WHAT IS EXPECTED: Can you return everything in the Putorana Plateau passage from "Imagine mile after" down to "like no other."?

QUOTED PASSAGE:
____________________

Courtesy Remote Lands & Virtuoso Tours

Our distant ancestors must have had their breath taken away by the sights and sensations, the sheer awe the wilderness revealed to them. No matter where we discover still pristine environs today, that same awe resonates in person and in pictures. So it is, the view of a flat-topped mountain reaching toward the Arctic horizon in the Krasnoyarsk region and of Putorana Plateau grips our imagination.

Imagine mile after mile of untouched majesty, the kind American and European pioneers wandered into centuries ago. Putorana is like that, a Russian wonder so iconic as to be purely dignified, a wild place most people cannot come to grips with its existence in a modern world. The Putorana Plateau is an uninhabited wilderness roughly the size of the state of Nevada in the US. Sitting to the northwest of the Central Siberian Plateau, the Kureyka River, and where the Lower Tunguska tributaries flow from, this is a World Heritage place like no other.

© UNESCO/A. Romanov, a Larch forest on the plateau

From beneath the Talnikovy Waterfall onlookers catch a glimpse of what a primeval paradise Earth must have once been. In this land of twenty-five thousand lakes are stored trillions of gallons of our planet’s purest freshwater. Eurasia’s tallest cataract at 482 meters high, Talnikovy Waterfall (Тальниковый водопад) is a picture postcard showpiece for the Putoransky State Nature Reserve. Interestingly, the brook that feeds the waterfall is frozen solid much of the time, so even the existence of the falls is sometimes called to question. Mysterious, a land of echoing rum0r and legend, Putorana shimmers in contrast to our often static world of hubbub.

One of the only credible photos of the highest waterfall in Russia – by Sergey Gorshkov

With a total area of 1,887,251 hectares, this region offers naturalists and geographers a wonderful mix of ecology. Here are Subarctic and Arctic ecosystems of the isolated range possessing forests, tundra, and even arctic deserts in a remoteness and quite beyond imagination. Protected by the strictest of the Russian Federation’s laws, human influence here is almost nonexistent. The flora of the plateau is unbelievable and consists of some 400 plant species, including several rare and endemic forms. Fauna of the region includes 34 mammal species.

____________________

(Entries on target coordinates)

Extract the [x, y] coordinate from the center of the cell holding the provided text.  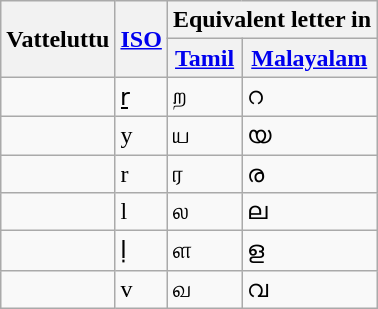
യ [310, 135]
ല [310, 212]
ṟ [141, 97]
ള [310, 251]
Malayalam [310, 58]
Equivalent letter in [272, 20]
ḷ [141, 251]
ற [204, 97]
r [141, 173]
வ [204, 289]
ய [204, 135]
റ [310, 97]
Tamil [204, 58]
ISO [141, 39]
ര [310, 173]
വ [310, 289]
ர [204, 173]
ள [204, 251]
Vatteluttu [58, 39]
l [141, 212]
y [141, 135]
v [141, 289]
ல [204, 212]
Pinpoint the cell where the given text exists, returning its (X, Y) midpoint coordinate. 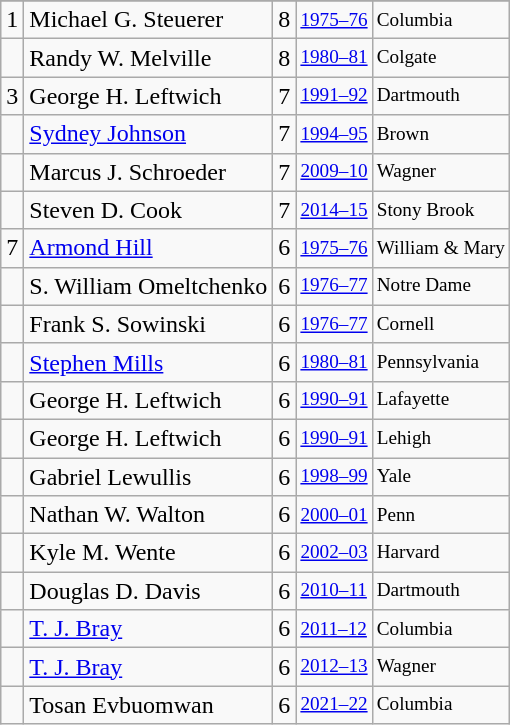
Marcus J. Schroeder (148, 172)
Kyle M. Wente (148, 553)
2014–15 (334, 210)
Brown (440, 134)
Randy W. Melville (148, 58)
Lafayette (440, 400)
Frank S. Sowinski (148, 324)
Nathan W. Walton (148, 515)
William & Mary (440, 248)
Stony Brook (440, 210)
Armond Hill (148, 248)
1991–92 (334, 96)
2002–03 (334, 553)
Notre Dame (440, 286)
1998–99 (334, 477)
Steven D. Cook (148, 210)
1994–95 (334, 134)
2000–01 (334, 515)
Sydney Johnson (148, 134)
2009–10 (334, 172)
Penn (440, 515)
3 (12, 96)
Lehigh (440, 438)
Harvard (440, 553)
S. William Omeltchenko (148, 286)
Cornell (440, 324)
Pennsylvania (440, 362)
1 (12, 20)
2010–11 (334, 591)
Gabriel Lewullis (148, 477)
2011–12 (334, 629)
Stephen Mills (148, 362)
Yale (440, 477)
2021–22 (334, 705)
Douglas D. Davis (148, 591)
Tosan Evbuomwan (148, 705)
2012–13 (334, 667)
Michael G. Steuerer (148, 20)
Colgate (440, 58)
Detect which cell encompasses the target text, then output its (x, y) center coordinate. 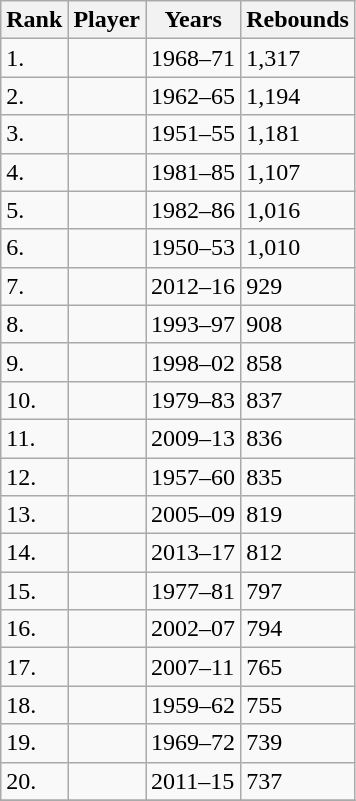
908 (298, 324)
14. (34, 553)
1. (34, 58)
Player (107, 20)
1969–72 (194, 743)
2013–17 (194, 553)
6. (34, 248)
797 (298, 591)
1957–60 (194, 477)
1,181 (298, 134)
737 (298, 781)
20. (34, 781)
929 (298, 286)
1959–62 (194, 705)
2011–15 (194, 781)
794 (298, 629)
837 (298, 400)
755 (298, 705)
858 (298, 362)
15. (34, 591)
9. (34, 362)
8. (34, 324)
1977–81 (194, 591)
1,010 (298, 248)
1979–83 (194, 400)
2. (34, 96)
765 (298, 667)
19. (34, 743)
16. (34, 629)
2002–07 (194, 629)
1981–85 (194, 172)
Rebounds (298, 20)
1951–55 (194, 134)
12. (34, 477)
2007–11 (194, 667)
Years (194, 20)
819 (298, 515)
10. (34, 400)
2012–16 (194, 286)
1998–02 (194, 362)
1950–53 (194, 248)
1968–71 (194, 58)
7. (34, 286)
17. (34, 667)
1,107 (298, 172)
1993–97 (194, 324)
2009–13 (194, 438)
1962–65 (194, 96)
5. (34, 210)
13. (34, 515)
11. (34, 438)
836 (298, 438)
4. (34, 172)
1,194 (298, 96)
1,317 (298, 58)
1982–86 (194, 210)
Rank (34, 20)
1,016 (298, 210)
2005–09 (194, 515)
18. (34, 705)
3. (34, 134)
812 (298, 553)
739 (298, 743)
835 (298, 477)
Return (X, Y) of the center of cell containing provided text 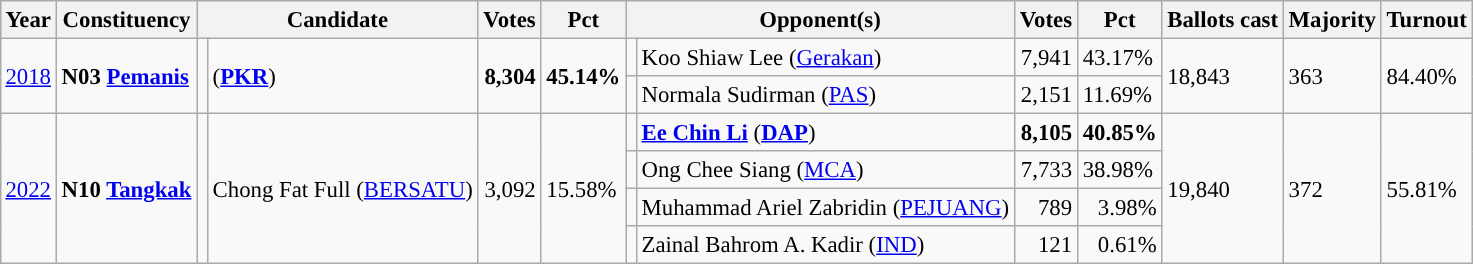
84.40% (1426, 76)
363 (1332, 76)
2,151 (1046, 95)
Ballots cast (1222, 20)
11.69% (1120, 95)
15.58% (584, 189)
2018 (28, 76)
Koo Shiaw Lee (Gerakan) (825, 57)
Turnout (1426, 20)
8,304 (510, 76)
8,105 (1046, 133)
N10 Tangkak (126, 189)
372 (1332, 189)
2022 (28, 189)
Majority (1332, 20)
Normala Sudirman (PAS) (825, 95)
Ong Chee Siang (MCA) (825, 170)
Zainal Bahrom A. Kadir (IND) (825, 245)
3.98% (1120, 208)
18,843 (1222, 76)
Opponent(s) (820, 20)
19,840 (1222, 189)
Muhammad Ariel Zabridin (PEJUANG) (825, 208)
43.17% (1120, 57)
Year (28, 20)
0.61% (1120, 245)
N03 Pemanis (126, 76)
Candidate (338, 20)
7,733 (1046, 170)
Constituency (126, 20)
Chong Fat Full (BERSATU) (342, 189)
7,941 (1046, 57)
55.81% (1426, 189)
789 (1046, 208)
38.98% (1120, 170)
3,092 (510, 189)
121 (1046, 245)
40.85% (1120, 133)
45.14% (584, 76)
(PKR) (342, 76)
Ee Chin Li (DAP) (825, 133)
Detect which cell encompasses the target text, then output its (x, y) center coordinate. 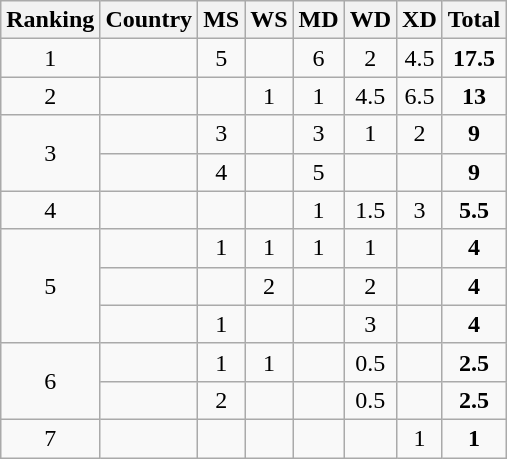
1.5 (370, 210)
17.5 (474, 58)
7 (50, 438)
XD (420, 20)
Ranking (50, 20)
WD (370, 20)
Total (474, 20)
13 (474, 96)
WS (269, 20)
MD (318, 20)
5.5 (474, 210)
Country (149, 20)
MS (222, 20)
6.5 (420, 96)
Return the (x, y) coordinate for the center point of the cell that contains the specified text.  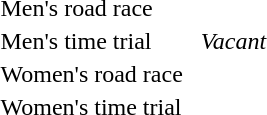
Vacant (233, 41)
Capture the cell that displays the provided text and extract its [X, Y] central coordinate. 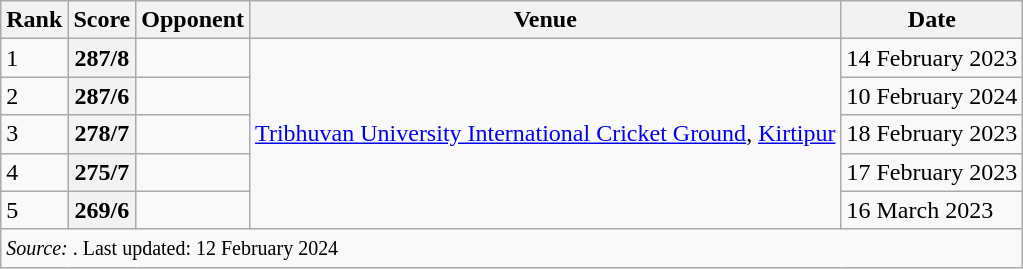
Source: . Last updated: 12 February 2024 [512, 248]
Tribhuvan University International Cricket Ground, Kirtipur [546, 134]
Date [932, 20]
16 March 2023 [932, 210]
Rank [34, 20]
14 February 2023 [932, 58]
287/8 [102, 58]
Opponent [193, 20]
1 [34, 58]
5 [34, 210]
18 February 2023 [932, 134]
17 February 2023 [932, 172]
2 [34, 96]
278/7 [102, 134]
4 [34, 172]
287/6 [102, 96]
269/6 [102, 210]
Venue [546, 20]
3 [34, 134]
10 February 2024 [932, 96]
Score [102, 20]
275/7 [102, 172]
Identify which cell holds the provided text, then report its [X, Y] central coordinate. 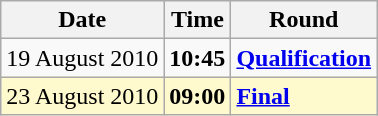
Round [304, 20]
Date [82, 20]
19 August 2010 [82, 58]
Qualification [304, 58]
09:00 [198, 96]
23 August 2010 [82, 96]
Final [304, 96]
Time [198, 20]
10:45 [198, 58]
Provide the (X, Y) coordinate of the cell's center where the given text is located.  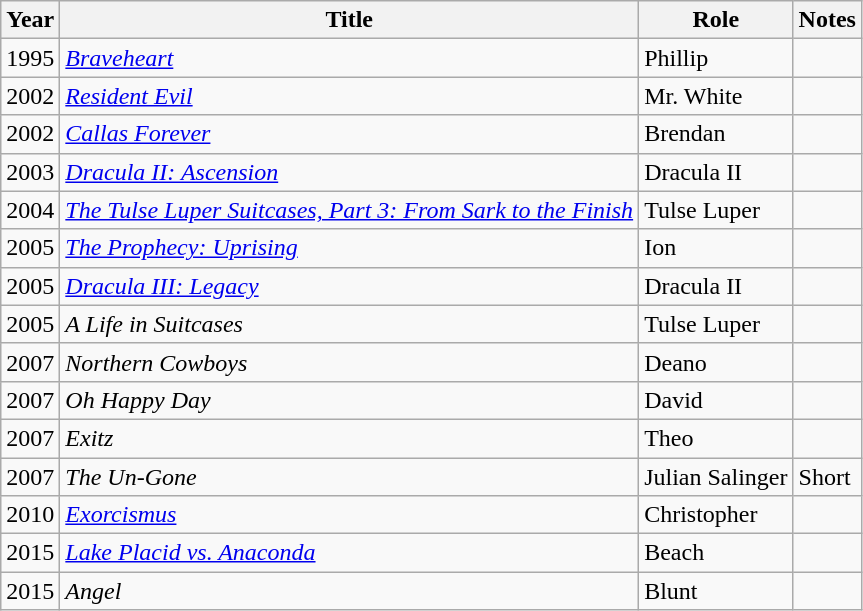
A Life in Suitcases (350, 324)
Christopher (716, 515)
Callas Forever (350, 134)
Role (716, 20)
Deano (716, 362)
2004 (30, 210)
Ion (716, 248)
Mr. White (716, 96)
Year (30, 20)
Theo (716, 438)
Blunt (716, 591)
Exitz (350, 438)
Angel (350, 591)
2010 (30, 515)
The Un-Gone (350, 477)
Resident Evil (350, 96)
Exorcismus (350, 515)
Short (827, 477)
1995 (30, 58)
Oh Happy Day (350, 400)
2003 (30, 172)
Julian Salinger (716, 477)
Beach (716, 553)
The Tulse Luper Suitcases, Part 3: From Sark to the Finish (350, 210)
Title (350, 20)
Phillip (716, 58)
Dracula II: Ascension (350, 172)
Brendan (716, 134)
David (716, 400)
Northern Cowboys (350, 362)
Dracula III: Legacy (350, 286)
Notes (827, 20)
Lake Placid vs. Anaconda (350, 553)
The Prophecy: Uprising (350, 248)
Braveheart (350, 58)
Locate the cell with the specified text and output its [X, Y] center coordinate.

____________________

EXERCISE RESPONSE:
Imagine mile after mile of untouched majesty, the kind American and European pioneers wandered into centuries ago. Putorana is like that, a Russian wonder so iconic as to be purely dignified, a wild place most people cannot come to grips with its existence in a modern world. The Putorana Plateau is an uninhabited wilderness roughly the size of the state of Nevada in the US. Sitting to the northwest of the Central Siberian Plateau, the Kureyka River, and where the Lower Tunguska tributaries flow from, this is a World Heritage place like no other.